Correlation is the right place to look for the relationship between the temporal polis and the Church. This is why everyone from Saint John Chrysostom to Saint Thomas Aquinas to Saint Robert Bellarmine to Pope Leo XIII, in explaining this relationship, has employed the paradigmatically correlative analogy of body and soul. In Immortale Dei, Pope Leo writes that it would be “most repugnant” to imagine that God would set the spiritual and temporal powers in a state of inherent conflict:

Even in physical things, albeit of a lower order, the Almighty has so combined the forces and springs of nature with tempered action and wondrous harmony that no one of them clashes with any other, and all of them most fitly and aptly work together for the great purpose of the universe. There must, accordingly, exist between these two powers a certain orderly connection, which may be compared to the union of the soul and body in man.

Thus the Church and the temporal power are harmonized by God to work together, in their distinction, in the tranquility of order. This is comparable, Pope Leo says, to the relation between body and soul. But as we have seen already, body and soul are not contraries. They are not enemies. They do not displace each other (we’d be in really big trouble if they did). Body and soul are correlatives, distinct and complementary co-principles of the human substance. So also the spiritual and temporal authorities: These are not contraries, necessary enemies best kept apart. They are correlatives, co-principles, which are ordered by God to come together in peace for man’s attainment of his good. As the body is not the soul, but is ordered to the soul and guided by the soul, so the temporal power is not the spiritual but is ordered to the spiritual and guided by the spiritual. As for “separationism,” we have a name for what happens when body and soul are separated: We call it death.

In the preceding paragraph of Immortale Dei, Pope Leo writes:

The Almighty, therefore, has given the charge of the human race to two powers, the ecclesiastical and the civil, the one being set over divine, and the other over human, things. Each in its kind is supreme, each has fixed limits within which it is contained, limits which are defined by the nature and special object of the province of each, so that there is, we may say, an orbit traced out within which the action of each is brought into play by its own native right. But, inasmuch as each of these two powers has authority over the same subjects, and as it might come to pass that one and the same thing—related differently, but still remaining one and the same thing—might belong to the jurisdiction and determination of both, therefore God, who foresees all things, and who is the author of these two powers, has marked out the course of each in right correlation to the other. “For the powers that are, are ordained of God”!

According to Leo, our God has not so arranged the spiritual and temporal authorities such that the temporal is an inherently dangerous antagonist, a contrary to the Church. Rather “God, who foresees all things, and who is the author of these two powers, has marked out the course of each in right correlation to the other.” Once more we find correlation, not contrariety.

Of course I do not suppose that my considerations here today, about the Church and the world and the modes of opposition, have somehow proven integralism correct.
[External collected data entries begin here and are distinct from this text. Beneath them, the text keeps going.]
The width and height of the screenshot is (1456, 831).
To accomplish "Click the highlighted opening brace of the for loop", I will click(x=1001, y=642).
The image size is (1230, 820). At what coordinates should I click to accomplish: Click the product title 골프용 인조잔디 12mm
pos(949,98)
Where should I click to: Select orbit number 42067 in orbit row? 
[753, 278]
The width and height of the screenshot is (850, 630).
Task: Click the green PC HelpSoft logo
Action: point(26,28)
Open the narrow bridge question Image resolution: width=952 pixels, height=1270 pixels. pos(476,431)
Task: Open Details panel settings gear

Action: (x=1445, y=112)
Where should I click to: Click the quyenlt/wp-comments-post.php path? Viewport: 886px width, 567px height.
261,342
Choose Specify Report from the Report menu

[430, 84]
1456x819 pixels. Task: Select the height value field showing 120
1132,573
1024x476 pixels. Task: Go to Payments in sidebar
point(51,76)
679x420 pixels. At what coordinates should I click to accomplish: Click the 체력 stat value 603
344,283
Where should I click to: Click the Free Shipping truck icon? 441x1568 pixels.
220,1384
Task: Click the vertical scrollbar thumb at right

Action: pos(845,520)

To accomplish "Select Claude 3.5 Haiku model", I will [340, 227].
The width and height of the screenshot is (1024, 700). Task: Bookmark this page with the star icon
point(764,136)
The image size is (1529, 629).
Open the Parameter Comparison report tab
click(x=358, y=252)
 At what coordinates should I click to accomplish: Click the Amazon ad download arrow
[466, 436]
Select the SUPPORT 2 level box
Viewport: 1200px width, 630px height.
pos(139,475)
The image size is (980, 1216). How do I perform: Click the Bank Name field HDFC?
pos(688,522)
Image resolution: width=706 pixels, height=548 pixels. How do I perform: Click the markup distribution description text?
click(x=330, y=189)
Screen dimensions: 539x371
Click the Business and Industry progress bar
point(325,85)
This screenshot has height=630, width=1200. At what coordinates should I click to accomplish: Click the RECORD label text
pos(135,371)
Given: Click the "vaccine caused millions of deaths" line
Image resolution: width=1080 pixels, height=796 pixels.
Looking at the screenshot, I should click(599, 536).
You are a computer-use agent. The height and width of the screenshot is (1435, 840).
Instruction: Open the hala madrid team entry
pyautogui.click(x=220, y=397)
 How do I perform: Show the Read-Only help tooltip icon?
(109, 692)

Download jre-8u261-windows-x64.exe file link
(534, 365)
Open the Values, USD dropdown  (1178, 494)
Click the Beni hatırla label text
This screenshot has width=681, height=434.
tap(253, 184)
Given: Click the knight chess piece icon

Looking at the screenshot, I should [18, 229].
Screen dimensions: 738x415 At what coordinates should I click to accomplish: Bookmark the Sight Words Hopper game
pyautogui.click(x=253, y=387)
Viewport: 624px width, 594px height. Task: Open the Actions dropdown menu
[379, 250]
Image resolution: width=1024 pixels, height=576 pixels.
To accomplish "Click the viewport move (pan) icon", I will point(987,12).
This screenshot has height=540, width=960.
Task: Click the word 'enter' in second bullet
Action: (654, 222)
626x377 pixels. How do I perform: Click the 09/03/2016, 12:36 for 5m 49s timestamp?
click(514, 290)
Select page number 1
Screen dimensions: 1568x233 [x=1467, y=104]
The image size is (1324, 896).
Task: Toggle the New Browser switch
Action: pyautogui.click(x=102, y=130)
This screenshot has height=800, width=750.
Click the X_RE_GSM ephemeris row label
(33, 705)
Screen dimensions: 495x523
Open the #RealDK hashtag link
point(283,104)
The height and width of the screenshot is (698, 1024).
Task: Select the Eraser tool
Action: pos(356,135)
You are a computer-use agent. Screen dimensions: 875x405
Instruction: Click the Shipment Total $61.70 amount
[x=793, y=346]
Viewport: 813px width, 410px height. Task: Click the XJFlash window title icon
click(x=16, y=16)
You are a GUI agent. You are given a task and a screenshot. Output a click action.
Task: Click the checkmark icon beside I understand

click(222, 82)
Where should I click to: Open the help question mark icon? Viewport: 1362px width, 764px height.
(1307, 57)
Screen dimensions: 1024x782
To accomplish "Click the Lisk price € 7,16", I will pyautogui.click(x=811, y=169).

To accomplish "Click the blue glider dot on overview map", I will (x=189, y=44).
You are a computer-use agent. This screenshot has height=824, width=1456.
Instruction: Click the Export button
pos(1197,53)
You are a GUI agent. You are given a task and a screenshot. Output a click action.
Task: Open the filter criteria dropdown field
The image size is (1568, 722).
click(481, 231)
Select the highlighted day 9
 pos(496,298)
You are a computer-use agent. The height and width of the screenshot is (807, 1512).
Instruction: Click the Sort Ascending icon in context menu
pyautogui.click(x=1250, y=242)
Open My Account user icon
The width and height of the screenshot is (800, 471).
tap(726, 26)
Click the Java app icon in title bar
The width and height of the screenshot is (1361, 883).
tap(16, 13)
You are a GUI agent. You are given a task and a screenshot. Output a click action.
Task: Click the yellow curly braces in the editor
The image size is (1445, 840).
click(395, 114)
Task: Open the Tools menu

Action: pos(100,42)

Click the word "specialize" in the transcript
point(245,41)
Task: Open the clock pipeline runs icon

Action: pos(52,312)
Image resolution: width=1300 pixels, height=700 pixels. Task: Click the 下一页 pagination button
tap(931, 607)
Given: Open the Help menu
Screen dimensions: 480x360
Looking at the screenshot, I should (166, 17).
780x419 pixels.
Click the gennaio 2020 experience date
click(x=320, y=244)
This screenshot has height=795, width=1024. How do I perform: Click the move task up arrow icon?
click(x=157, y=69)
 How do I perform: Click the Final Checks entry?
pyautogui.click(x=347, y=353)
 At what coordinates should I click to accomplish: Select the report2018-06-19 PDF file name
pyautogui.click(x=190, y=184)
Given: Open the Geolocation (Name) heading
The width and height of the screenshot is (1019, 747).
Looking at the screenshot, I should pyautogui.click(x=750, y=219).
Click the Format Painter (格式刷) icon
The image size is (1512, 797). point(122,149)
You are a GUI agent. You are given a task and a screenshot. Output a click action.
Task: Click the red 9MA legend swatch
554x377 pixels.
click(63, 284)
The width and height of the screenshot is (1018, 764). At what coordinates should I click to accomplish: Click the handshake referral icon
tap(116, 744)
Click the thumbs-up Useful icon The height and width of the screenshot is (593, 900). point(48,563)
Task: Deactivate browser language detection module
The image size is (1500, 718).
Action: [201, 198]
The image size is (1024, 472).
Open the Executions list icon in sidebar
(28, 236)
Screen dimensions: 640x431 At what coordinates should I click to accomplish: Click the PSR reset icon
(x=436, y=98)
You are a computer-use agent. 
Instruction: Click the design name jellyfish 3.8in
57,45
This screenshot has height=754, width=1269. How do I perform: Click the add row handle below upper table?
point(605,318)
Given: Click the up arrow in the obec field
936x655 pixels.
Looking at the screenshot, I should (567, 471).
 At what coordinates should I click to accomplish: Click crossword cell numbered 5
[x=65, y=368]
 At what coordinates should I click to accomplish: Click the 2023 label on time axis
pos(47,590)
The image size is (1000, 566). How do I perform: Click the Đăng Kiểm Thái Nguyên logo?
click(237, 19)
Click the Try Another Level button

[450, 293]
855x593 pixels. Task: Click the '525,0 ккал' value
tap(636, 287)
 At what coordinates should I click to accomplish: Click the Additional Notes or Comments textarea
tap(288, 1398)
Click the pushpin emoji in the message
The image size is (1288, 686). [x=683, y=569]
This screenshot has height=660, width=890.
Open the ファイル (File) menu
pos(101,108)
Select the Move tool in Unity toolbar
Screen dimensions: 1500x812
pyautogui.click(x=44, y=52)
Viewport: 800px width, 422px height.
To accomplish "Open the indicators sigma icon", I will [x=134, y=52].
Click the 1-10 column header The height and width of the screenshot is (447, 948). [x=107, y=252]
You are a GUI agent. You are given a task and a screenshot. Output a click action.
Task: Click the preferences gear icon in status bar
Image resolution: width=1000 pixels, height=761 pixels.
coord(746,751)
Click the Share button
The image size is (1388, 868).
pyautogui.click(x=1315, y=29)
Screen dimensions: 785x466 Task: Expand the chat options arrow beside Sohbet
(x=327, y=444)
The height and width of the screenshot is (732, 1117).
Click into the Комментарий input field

Integralists have written plenty of things elsewhere to try to do that, using arguments from both reason and authority. But I do think that I have shown that the spiritual and temporal authorities are opposed not as contraries but as correlatives—if indeed they are opposed at all—and that Hittinger’s central contention in these lectures is untenable. “Separationism,” in the strong sense, is wrong. It is not the case that the spiritual and temporal powers must necessarily stand aloof from each other. Hittinger has not made any points against integralism, therefore, but through “separation” in his original sense—the “set-apartness” of the Church, the Christian difference—he has simply raised the question more forcefully of how the two powers are related. That is the very question from which integralism begins. On our account, neither separation nor elision will do. We propose, in place of these erroneous extremes, the mean of distinction and order.